The build fails if the tests fail, so you never push code with broken tests — win!
Bonus
Add the pylint step — see here and below
name: Checks
on: [pull_request]
jobs:
build:
runs-on: ubuntu-latest
name: Checks
steps:
- uses: actions/checkout@v2
- uses: actions/setup-python@v2
with:
python-version: 3.x
- run: pip install --upgrade pip
- run: pip install "black<23" pylint==v3.0.0a3 mypy==v0.902
- run: black --diff --check $(git ls-files '*.py')
- run: pylint --disable=all --enable=unused-import $(git ls-files '*.py')
- run: mypy --strict $(git ls-files '*.py')
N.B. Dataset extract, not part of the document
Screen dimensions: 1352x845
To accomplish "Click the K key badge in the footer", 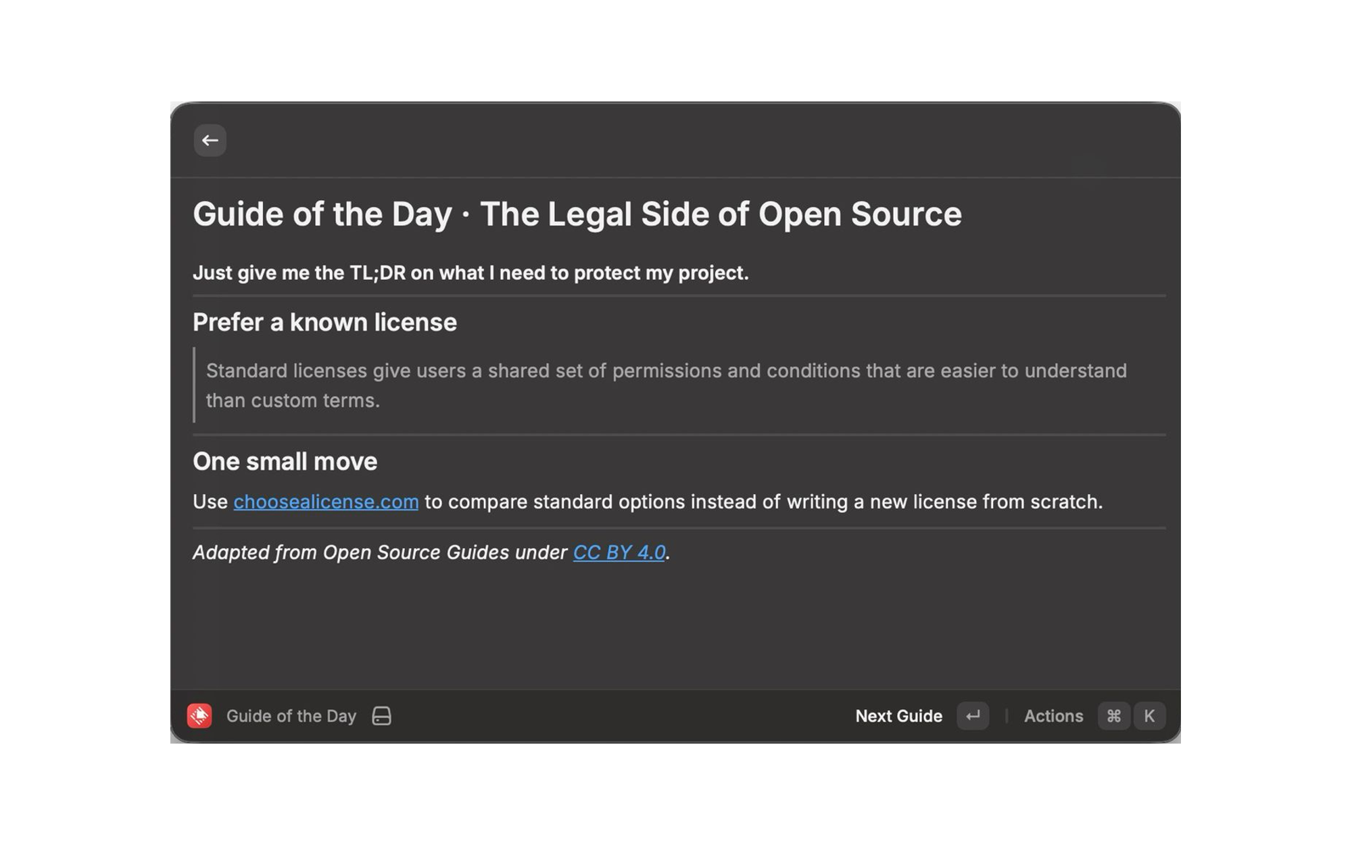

Make the Build apply as a merge approval check rather than just running on merge.
Conclusion
Having stuff like this would have saved so much time in my prior job. I definitely would have started out with the ability to do this from day 1, but perhaps not by writing code for absolutely everything (data engineers are focused on business value, after all). I think there is a lot of value in integration tests (particularly because we need them so much) and in unit tests; ensuring the validity of data and responses getting pushed out is a really easy way to ensure apps are working and I’ve lost count of the times and types of error that would’ve been caught by this (article part two to come).